Files
git.stella-ops.org/docs/modules/provcache/metrics-alerting.md
2025-12-25 23:10:09 +02:00

10 KiB

Provcache Metrics and Alerting Guide

This document describes the Prometheus metrics exposed by the Provcache layer and recommended alerting configurations.

Overview

Provcache emits metrics for monitoring cache performance, hit rates, latency, and invalidation patterns.
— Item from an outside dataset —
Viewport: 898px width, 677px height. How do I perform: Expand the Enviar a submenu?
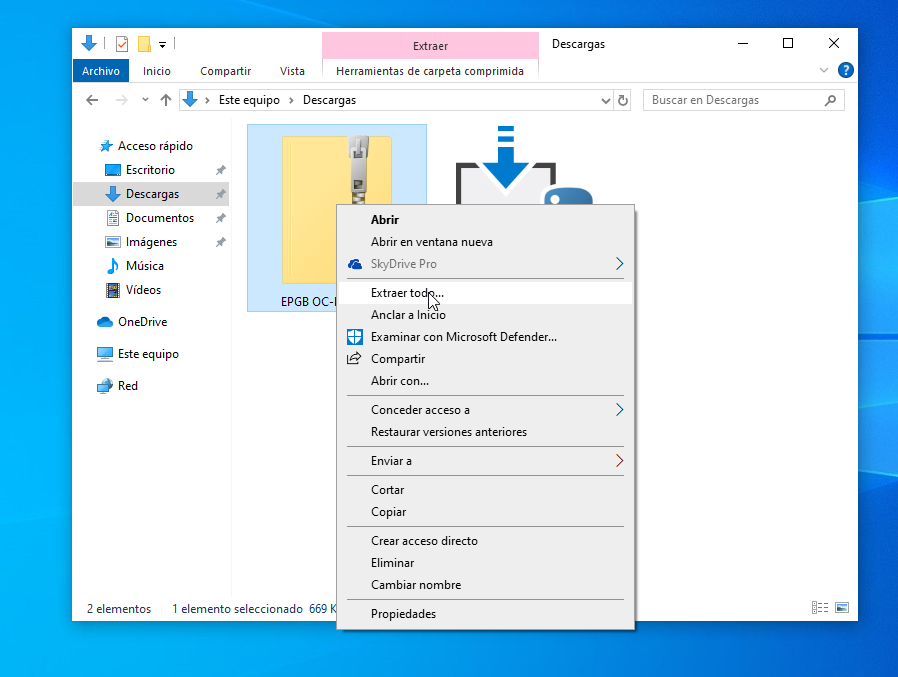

These metrics enable operators to:

  • Track cache effectiveness
  • Identify performance degradation
  • Detect anomalous invalidation patterns
  • Capacity plan for cache infrastructure

Prometheus Metrics

Request Counters

provcache_requests_total

Total number of cache requests.

Label Values Description
source valkey, postgres Cache tier that handled the request
result hit, miss, expired Request outcome
# Total requests per minute
rate(provcache_requests_total[1m])

# Hit rate percentage
sum(rate(provcache_requests_total{result="hit"}[5m])) /
sum(rate(provcache_requests_total[5m])) * 100

provcache_hits_total

Total cache hits (subset of requests with result="hit").

Label Values Description
source valkey, postgres Cache tier
# Valkey vs Postgres hit ratio
sum(rate(provcache_hits_total{source="valkey"}[5m])) /
sum(rate(provcache_hits_total[5m])) * 100

provcache_misses_total

Total cache misses.

Label Values Description
reason not_found, expired, invalidated Miss reason
# Miss rate by reason
sum by (reason) (rate(provcache_misses_total[5m]))

Latency Histogram

provcache_latency_seconds

Latency distribution for cache operations.

Label Values Description
operation get, set, invalidate Operation type
source valkey, postgres Cache tier

Buckets: 0.001, 0.005, 0.01, 0.025, 0.05, 0.1, 0.25, 0.5, 1.0, 2.5, 5.0, 10.0

# P50 latency for cache gets
histogram_quantile(0.50, rate(provcache_latency_seconds_bucket{operation="get"}[5m]))

# P95 latency
histogram_quantile(0.95, rate(provcache_latency_seconds_bucket{operation="get"}[5m]))

# P99 latency
histogram_quantile(0.99, rate(provcache_latency_seconds_bucket{operation="get"}[5m]))

Gauge Metrics

provcache_items_count

Current number of items in cache.

Label Values Description
source valkey, postgres Cache tier
# Total cached items
sum(provcache_items_count)

# Items by tier
sum by (source) (provcache_items_count)

Invalidation Metrics

provcache_invalidations_total

Total invalidation events.

Label Values Description
reason signer_revoked, epoch_advanced, ttl_expired, manual Invalidation trigger
# Invalidation rate by reason
sum by (reason) (rate(provcache_invalidations_total[5m]))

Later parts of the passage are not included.